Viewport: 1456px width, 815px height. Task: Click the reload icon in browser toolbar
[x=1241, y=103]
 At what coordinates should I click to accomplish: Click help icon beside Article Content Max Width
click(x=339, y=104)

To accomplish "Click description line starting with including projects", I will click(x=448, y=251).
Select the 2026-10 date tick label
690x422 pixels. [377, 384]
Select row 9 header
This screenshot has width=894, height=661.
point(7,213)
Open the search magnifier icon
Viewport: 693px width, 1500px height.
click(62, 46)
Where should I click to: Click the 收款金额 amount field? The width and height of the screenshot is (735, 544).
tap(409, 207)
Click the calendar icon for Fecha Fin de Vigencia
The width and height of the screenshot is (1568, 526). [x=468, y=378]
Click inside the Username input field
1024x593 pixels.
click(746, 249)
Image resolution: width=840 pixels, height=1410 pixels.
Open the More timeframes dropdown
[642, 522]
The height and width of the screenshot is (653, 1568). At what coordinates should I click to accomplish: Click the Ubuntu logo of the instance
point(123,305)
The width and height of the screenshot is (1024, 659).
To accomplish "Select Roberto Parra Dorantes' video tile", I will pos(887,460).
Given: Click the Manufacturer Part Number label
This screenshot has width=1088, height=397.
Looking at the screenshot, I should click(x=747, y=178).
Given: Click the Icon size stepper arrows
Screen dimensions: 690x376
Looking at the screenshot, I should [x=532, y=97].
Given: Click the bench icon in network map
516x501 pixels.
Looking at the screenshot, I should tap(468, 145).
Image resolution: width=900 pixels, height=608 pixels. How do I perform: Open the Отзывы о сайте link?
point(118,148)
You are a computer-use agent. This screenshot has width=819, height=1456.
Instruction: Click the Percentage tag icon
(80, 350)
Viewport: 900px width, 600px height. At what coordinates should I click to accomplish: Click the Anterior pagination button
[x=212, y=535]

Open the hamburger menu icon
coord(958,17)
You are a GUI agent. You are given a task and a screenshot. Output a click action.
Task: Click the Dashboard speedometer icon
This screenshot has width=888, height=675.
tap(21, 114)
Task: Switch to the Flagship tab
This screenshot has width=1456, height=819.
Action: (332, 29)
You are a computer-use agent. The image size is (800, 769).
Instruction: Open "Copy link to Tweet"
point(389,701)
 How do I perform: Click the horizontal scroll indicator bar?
────────────────
The answer is all of the material, given again exactly.

Viewport: 1456px width, 815px height. Task: Click the reload icon in browser toolbar
[x=1241, y=103]
 At what coordinates should I click to accomplish: Click help icon beside Article Content Max Width
click(x=339, y=104)

To accomplish "Click description line starting with including projects", I will click(x=448, y=251).
Select the 2026-10 date tick label
690x422 pixels. [377, 384]
Select row 9 header
This screenshot has width=894, height=661.
point(7,213)
Open the search magnifier icon
Viewport: 693px width, 1500px height.
click(62, 46)
Where should I click to: Click the 收款金额 amount field? The width and height of the screenshot is (735, 544).
tap(409, 207)
Click the calendar icon for Fecha Fin de Vigencia
The width and height of the screenshot is (1568, 526). [x=468, y=378]
Click inside the Username input field
1024x593 pixels.
click(746, 249)
Image resolution: width=840 pixels, height=1410 pixels.
Open the More timeframes dropdown
[642, 522]
The height and width of the screenshot is (653, 1568). At what coordinates should I click to accomplish: Click the Ubuntu logo of the instance
point(123,305)
The width and height of the screenshot is (1024, 659).
To accomplish "Select Roberto Parra Dorantes' video tile", I will pos(887,460).
Given: Click the Manufacturer Part Number label
This screenshot has width=1088, height=397.
Looking at the screenshot, I should click(x=747, y=178).
Given: Click the Icon size stepper arrows
Screen dimensions: 690x376
Looking at the screenshot, I should [x=532, y=97].
Given: Click the bench icon in network map
516x501 pixels.
Looking at the screenshot, I should tap(468, 145).
Image resolution: width=900 pixels, height=608 pixels. How do I perform: Open the Отзывы о сайте link?
point(118,148)
You are a computer-use agent. This screenshot has width=819, height=1456.
Instruction: Click the Percentage tag icon
(80, 350)
Viewport: 900px width, 600px height. At what coordinates should I click to accomplish: Click the Anterior pagination button
[x=212, y=535]

Open the hamburger menu icon
coord(958,17)
You are a GUI agent. You are given a task and a screenshot. Output a click action.
Task: Click the Dashboard speedometer icon
This screenshot has width=888, height=675.
tap(21, 114)
Task: Switch to the Flagship tab
This screenshot has width=1456, height=819.
Action: (332, 29)
You are a computer-use agent. The image size is (800, 769).
Instruction: Open "Copy link to Tweet"
point(389,701)
 How do I perform: Click the horizontal scroll indicator bar?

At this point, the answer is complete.